BEGIN Provided information

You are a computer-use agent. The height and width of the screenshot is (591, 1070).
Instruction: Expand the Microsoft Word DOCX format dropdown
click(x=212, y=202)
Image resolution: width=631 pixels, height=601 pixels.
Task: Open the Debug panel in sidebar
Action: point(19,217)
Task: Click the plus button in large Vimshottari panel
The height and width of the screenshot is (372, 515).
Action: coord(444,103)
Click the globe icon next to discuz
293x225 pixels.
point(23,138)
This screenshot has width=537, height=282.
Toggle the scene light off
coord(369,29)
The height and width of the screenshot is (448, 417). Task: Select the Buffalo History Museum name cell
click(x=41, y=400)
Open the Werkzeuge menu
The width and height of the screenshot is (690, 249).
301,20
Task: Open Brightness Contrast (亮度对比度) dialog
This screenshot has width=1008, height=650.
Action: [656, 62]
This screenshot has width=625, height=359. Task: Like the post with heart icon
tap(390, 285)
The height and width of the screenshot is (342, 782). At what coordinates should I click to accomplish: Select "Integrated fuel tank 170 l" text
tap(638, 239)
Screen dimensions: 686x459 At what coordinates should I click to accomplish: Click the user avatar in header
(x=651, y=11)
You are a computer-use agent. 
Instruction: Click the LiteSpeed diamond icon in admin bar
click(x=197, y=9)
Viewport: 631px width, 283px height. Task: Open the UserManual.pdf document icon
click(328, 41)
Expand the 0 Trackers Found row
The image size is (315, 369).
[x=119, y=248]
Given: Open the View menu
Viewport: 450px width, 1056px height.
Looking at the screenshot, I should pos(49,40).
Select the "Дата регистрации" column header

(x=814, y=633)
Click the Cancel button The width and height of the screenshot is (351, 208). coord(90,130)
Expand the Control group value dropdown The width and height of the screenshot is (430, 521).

END Provided information

* [Exercise requirements]:
Find the lines above with the word "button". Copy them out.

* [Output for this task]:
Task: Click the plus button in large Vimshottari panel
Click the Cancel button The width and height of the screenshot is (351, 208). coord(90,130)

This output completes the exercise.